**Aufgabe:** Ordne bitte sämtliche Zeilen der folgenden Daten als nummerierte Liste an und lass die Leerzeilen weg.

**Gespeicherte Daten:**
────────
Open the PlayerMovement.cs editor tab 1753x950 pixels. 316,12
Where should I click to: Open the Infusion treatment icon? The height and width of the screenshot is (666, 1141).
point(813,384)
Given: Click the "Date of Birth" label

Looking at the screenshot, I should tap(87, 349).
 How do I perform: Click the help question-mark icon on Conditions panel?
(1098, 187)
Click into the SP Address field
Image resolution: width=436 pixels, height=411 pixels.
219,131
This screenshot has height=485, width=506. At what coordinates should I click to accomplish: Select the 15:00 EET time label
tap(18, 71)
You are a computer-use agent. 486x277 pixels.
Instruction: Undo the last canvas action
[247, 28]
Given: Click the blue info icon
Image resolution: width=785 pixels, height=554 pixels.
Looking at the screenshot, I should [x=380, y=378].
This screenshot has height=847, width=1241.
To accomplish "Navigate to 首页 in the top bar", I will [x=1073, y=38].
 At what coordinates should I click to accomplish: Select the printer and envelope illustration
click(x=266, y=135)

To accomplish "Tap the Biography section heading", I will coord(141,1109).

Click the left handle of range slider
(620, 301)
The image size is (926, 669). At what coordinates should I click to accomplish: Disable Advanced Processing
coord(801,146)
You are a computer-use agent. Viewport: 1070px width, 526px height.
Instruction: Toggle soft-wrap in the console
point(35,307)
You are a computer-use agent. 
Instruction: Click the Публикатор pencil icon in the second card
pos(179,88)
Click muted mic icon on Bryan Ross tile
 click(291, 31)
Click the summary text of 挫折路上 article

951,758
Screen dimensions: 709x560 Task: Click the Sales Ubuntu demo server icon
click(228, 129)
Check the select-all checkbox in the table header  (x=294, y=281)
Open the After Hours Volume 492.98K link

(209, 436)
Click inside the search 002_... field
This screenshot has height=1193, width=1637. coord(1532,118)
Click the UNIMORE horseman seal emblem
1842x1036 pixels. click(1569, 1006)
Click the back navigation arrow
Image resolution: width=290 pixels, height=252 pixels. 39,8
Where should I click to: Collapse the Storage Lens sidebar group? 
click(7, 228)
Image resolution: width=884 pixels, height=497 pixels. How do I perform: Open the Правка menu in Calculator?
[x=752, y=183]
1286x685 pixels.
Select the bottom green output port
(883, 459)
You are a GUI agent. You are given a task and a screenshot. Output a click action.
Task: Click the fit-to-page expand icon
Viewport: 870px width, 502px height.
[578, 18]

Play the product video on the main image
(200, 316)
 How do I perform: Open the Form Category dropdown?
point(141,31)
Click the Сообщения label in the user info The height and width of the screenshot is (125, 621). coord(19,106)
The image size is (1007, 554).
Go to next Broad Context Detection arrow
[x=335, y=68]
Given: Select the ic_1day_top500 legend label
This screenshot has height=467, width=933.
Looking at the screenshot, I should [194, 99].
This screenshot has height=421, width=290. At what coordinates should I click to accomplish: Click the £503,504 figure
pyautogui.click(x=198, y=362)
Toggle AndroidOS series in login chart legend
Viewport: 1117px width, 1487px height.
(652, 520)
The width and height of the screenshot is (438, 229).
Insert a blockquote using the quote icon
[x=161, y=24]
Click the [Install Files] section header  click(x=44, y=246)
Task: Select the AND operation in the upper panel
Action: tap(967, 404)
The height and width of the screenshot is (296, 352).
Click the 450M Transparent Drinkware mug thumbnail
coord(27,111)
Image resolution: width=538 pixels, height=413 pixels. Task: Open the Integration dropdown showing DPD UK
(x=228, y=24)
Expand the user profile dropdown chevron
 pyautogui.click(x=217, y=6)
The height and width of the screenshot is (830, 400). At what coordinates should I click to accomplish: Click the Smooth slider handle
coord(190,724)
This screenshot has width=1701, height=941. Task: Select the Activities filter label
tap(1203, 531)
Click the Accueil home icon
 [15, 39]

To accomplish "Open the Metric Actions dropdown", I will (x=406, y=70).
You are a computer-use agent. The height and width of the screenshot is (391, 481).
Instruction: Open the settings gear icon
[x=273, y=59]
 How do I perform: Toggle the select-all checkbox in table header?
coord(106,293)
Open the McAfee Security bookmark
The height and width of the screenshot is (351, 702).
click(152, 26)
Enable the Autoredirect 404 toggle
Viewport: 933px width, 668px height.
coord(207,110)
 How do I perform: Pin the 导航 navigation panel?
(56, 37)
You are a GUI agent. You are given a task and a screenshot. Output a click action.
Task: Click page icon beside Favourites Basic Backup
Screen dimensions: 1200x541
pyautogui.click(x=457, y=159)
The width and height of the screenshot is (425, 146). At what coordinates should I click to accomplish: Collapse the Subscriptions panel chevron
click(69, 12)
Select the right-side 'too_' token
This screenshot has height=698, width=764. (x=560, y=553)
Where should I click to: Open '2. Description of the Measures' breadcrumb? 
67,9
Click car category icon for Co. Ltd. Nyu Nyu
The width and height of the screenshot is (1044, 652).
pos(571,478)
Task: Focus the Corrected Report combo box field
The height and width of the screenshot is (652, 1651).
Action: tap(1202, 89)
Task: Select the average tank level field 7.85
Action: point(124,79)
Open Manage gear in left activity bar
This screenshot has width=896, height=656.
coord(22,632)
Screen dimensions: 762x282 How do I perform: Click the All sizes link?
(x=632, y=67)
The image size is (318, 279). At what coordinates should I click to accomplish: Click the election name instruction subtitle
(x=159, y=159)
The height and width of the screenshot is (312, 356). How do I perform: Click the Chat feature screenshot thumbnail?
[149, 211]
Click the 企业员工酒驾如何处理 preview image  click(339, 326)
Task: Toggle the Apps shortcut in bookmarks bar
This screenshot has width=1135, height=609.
────────
**Lösung:**
1. Open the PlayerMovement.cs editor tab 1753x950 pixels. 316,12
2. Where should I click to: Open the Infusion treatment icon? The height and width of the screenshot is (666, 1141).
3. point(813,384)
4. Given: Click the "Date of Birth" label
5. Looking at the screenshot, I should tap(87, 349).
6.  How do I perform: Click the help question-mark icon on Conditions panel?
7. (1098, 187)
8. Click into the SP Address field
9. Image resolution: width=436 pixels, height=411 pixels.
10. 219,131
11. This screenshot has height=485, width=506. At what coordinates should I click to accomplish: Select the 15:00 EET time label
12. tap(18, 71)
13. You are a computer-use agent. 486x277 pixels.
14. Instruction: Undo the last canvas action
15. [247, 28]
16. Given: Click the blue info icon
17. Image resolution: width=785 pixels, height=554 pixels.
18. Looking at the screenshot, I should [x=380, y=378].
19. This screenshot has height=847, width=1241.
20. To accomplish "Navigate to 首页 in the top bar", I will [x=1073, y=38].
21.  At what coordinates should I click to accomplish: Select the printer and envelope illustration
22. click(x=266, y=135)
23. To accomplish "Tap the Biography section heading", I will coord(141,1109).
24. Click the left handle of range slider
25. (620, 301)
26. The image size is (926, 669). At what coordinates should I click to accomplish: Disable Advanced Processing
27. coord(801,146)
28. You are a computer-use agent. Viewport: 1070px width, 526px height.
29. Instruction: Toggle soft-wrap in the console
30. point(35,307)
31. You are a computer-use agent. 
32. Instruction: Click the Публикатор pencil icon in the second card
33. pos(179,88)
34. Click muted mic icon on Bryan Ross tile
35.  click(291, 31)
36. Click the summary text of 挫折路上 article
37. 951,758
38. Screen dimensions: 709x560 Task: Click the Sales Ubuntu demo server icon
39. click(228, 129)
40. Check the select-all checkbox in the table header  (x=294, y=281)
41. Open the After Hours Volume 492.98K link
42. (209, 436)
43. Click inside the search 002_... field
44. This screenshot has height=1193, width=1637. coord(1532,118)
45. Click the UNIMORE horseman seal emblem
46. 1842x1036 pixels. click(1569, 1006)
47. Click the back navigation arrow
48. Image resolution: width=290 pixels, height=252 pixels. 39,8
49. Where should I click to: Collapse the Storage Lens sidebar group? 
50. click(7, 228)
51. Image resolution: width=884 pixels, height=497 pixels. How do I perform: Open the Правка menu in Calculator?
52. [x=752, y=183]
53. 1286x685 pixels.
54. Select the bottom green output port
55. (883, 459)
56. You are a GUI agent. You are given a task and a screenshot. Output a click action.
57. Task: Click the fit-to-page expand icon
58. Viewport: 870px width, 502px height.
59. [578, 18]
60. Play the product video on the main image
61. (200, 316)
62.  How do I perform: Open the Form Category dropdown?
63. point(141,31)
64. Click the Сообщения label in the user info The height and width of the screenshot is (125, 621). coord(19,106)
65. The image size is (1007, 554).
66. Go to next Broad Context Detection arrow
67. [x=335, y=68]
68. Given: Select the ic_1day_top500 legend label
69. This screenshot has height=467, width=933.
70. Looking at the screenshot, I should [194, 99].
71. This screenshot has height=421, width=290. At what coordinates should I click to accomplish: Click the £503,504 figure
72. pyautogui.click(x=198, y=362)
73. Toggle AndroidOS series in login chart legend
74. Viewport: 1117px width, 1487px height.
75. (652, 520)
76. The width and height of the screenshot is (438, 229).
77. Insert a blockquote using the quote icon
78. [x=161, y=24]
79. Click the [Install Files] section header  click(x=44, y=246)
80. Task: Select the AND operation in the upper panel
81. Action: tap(967, 404)
82. The height and width of the screenshot is (296, 352).
83. Click the 450M Transparent Drinkware mug thumbnail
84. coord(27,111)
85. Image resolution: width=538 pixels, height=413 pixels. Task: Open the Integration dropdown showing DPD UK
86. (x=228, y=24)
87. Expand the user profile dropdown chevron
88.  pyautogui.click(x=217, y=6)
89. The height and width of the screenshot is (830, 400). At what coordinates should I click to accomplish: Click the Smooth slider handle
90. coord(190,724)
91. This screenshot has width=1701, height=941. Task: Select the Activities filter label
92. tap(1203, 531)
93. Click the Accueil home icon
94.  [15, 39]
95. To accomplish "Open the Metric Actions dropdown", I will (x=406, y=70).
96. You are a computer-use agent. The height and width of the screenshot is (391, 481).
97. Instruction: Open the settings gear icon
98. [x=273, y=59]
99.  How do I perform: Toggle the select-all checkbox in table header?
100. coord(106,293)
101. Open the McAfee Security bookmark
102. The height and width of the screenshot is (351, 702).
103. click(152, 26)
104. Enable the Autoredirect 404 toggle
105. Viewport: 933px width, 668px height.
106. coord(207,110)
107.  How do I perform: Pin the 导航 navigation panel?
108. (56, 37)
109. You are a GUI agent. You are given a task and a screenshot. Output a click action.
110. Task: Click page icon beside Favourites Basic Backup
111. Screen dimensions: 1200x541
112. pyautogui.click(x=457, y=159)
113. The width and height of the screenshot is (425, 146). At what coordinates should I click to accomplish: Collapse the Subscriptions panel chevron
114. click(69, 12)
115. Select the right-side 'too_' token
116. This screenshot has height=698, width=764. (x=560, y=553)
117. Where should I click to: Open '2. Description of the Measures' breadcrumb? 
118. 67,9
119. Click car category icon for Co. Ltd. Nyu Nyu
120. The width and height of the screenshot is (1044, 652).
121. pos(571,478)
122. Task: Focus the Corrected Report combo box field
123. The height and width of the screenshot is (652, 1651).
124. Action: tap(1202, 89)
125. Task: Select the average tank level field 7.85
126. Action: point(124,79)
127. Open Manage gear in left activity bar
128. This screenshot has width=896, height=656.
129. coord(22,632)
130. Screen dimensions: 762x282 How do I perform: Click the All sizes link?
131. (x=632, y=67)
132. The image size is (318, 279). At what coordinates should I click to accomplish: Click the election name instruction subtitle
133. (x=159, y=159)
134. The height and width of the screenshot is (312, 356). How do I perform: Click the Chat feature screenshot thumbnail?
135. [149, 211]
136. Click the 企业员工酒驾如何处理 preview image  click(339, 326)
137. Task: Toggle the Apps shortcut in bookmarks bar
138. This screenshot has width=1135, height=609.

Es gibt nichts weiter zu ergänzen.